- PROVIDED MATERIAL:
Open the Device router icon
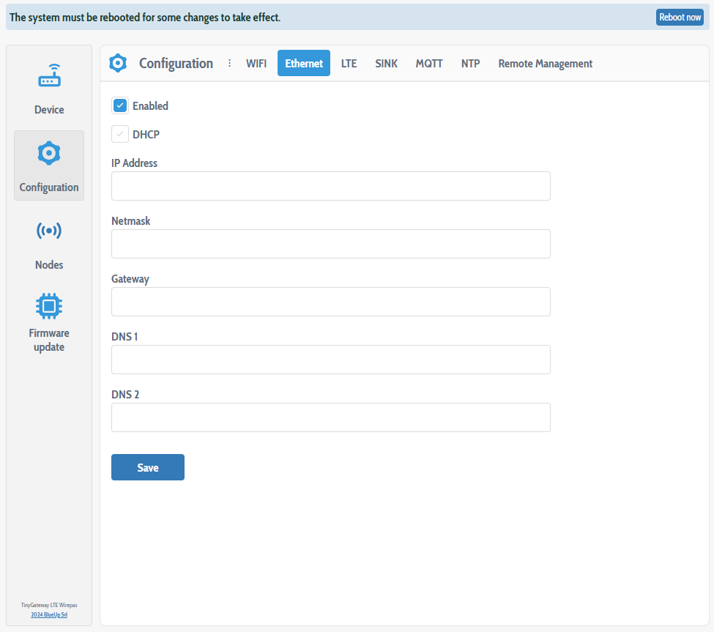 tap(49, 76)

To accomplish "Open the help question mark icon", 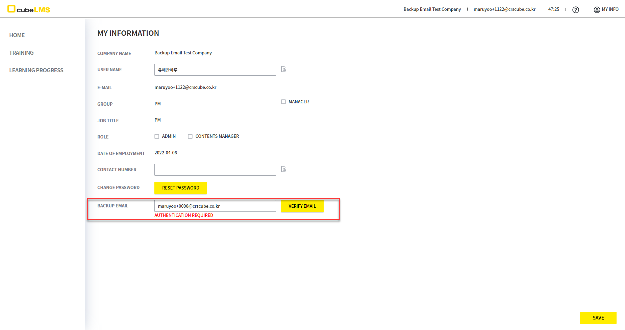I will pos(576,10).
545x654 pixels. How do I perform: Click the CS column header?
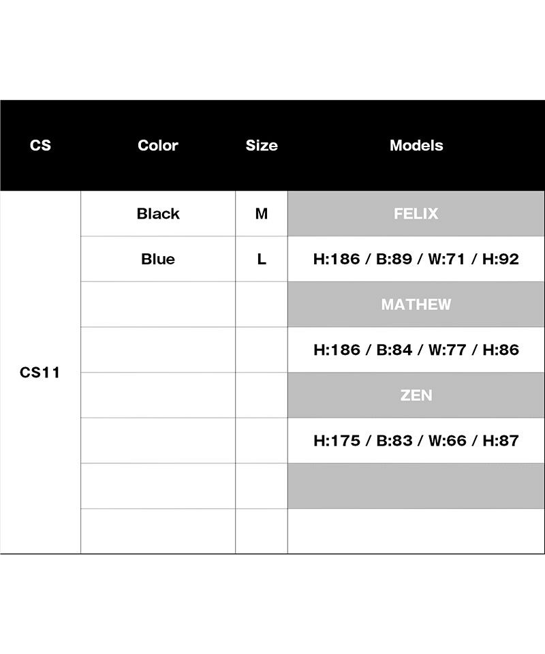(x=40, y=145)
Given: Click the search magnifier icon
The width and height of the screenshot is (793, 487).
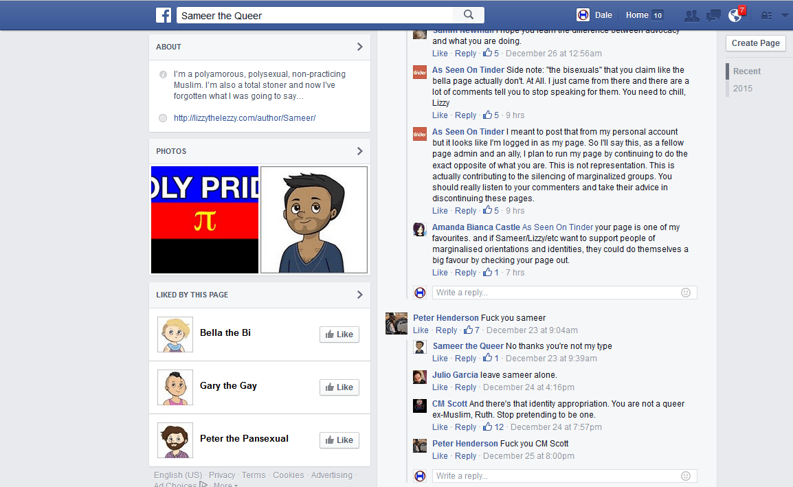Looking at the screenshot, I should 469,14.
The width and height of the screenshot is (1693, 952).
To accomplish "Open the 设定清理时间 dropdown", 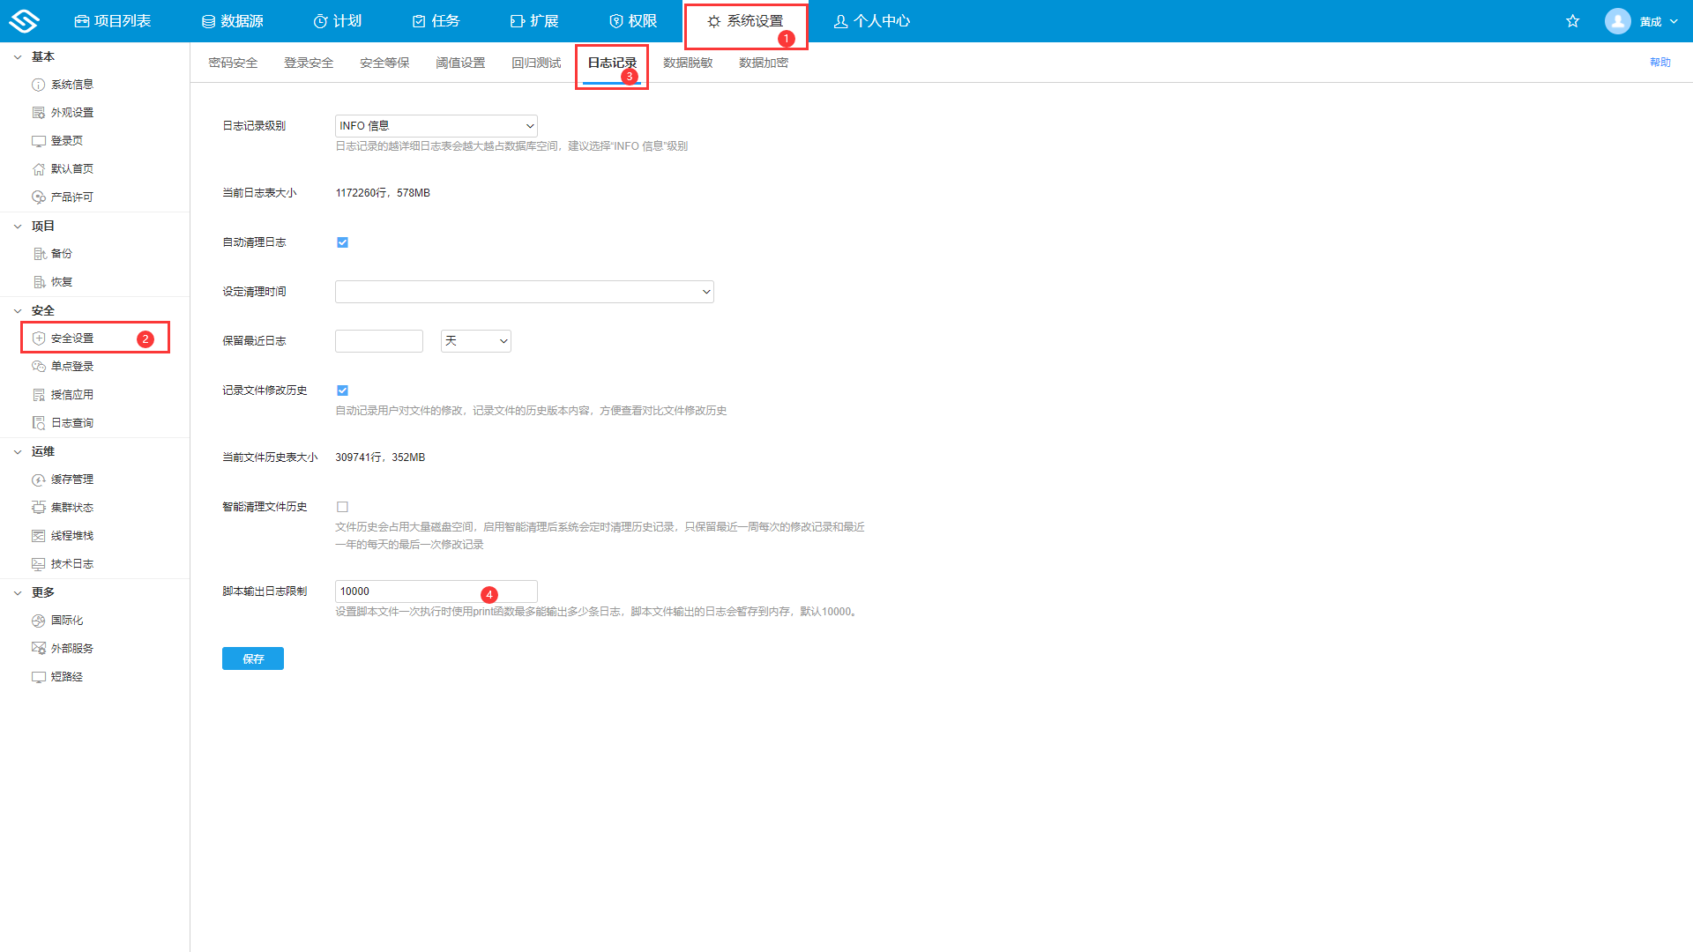I will [524, 292].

- AIM OF THE EXERCISE: Count the lines above that contain the word "Click", treating uppercase and lowercase as different, and reply with only the number.

- TASK RESPONSE: 2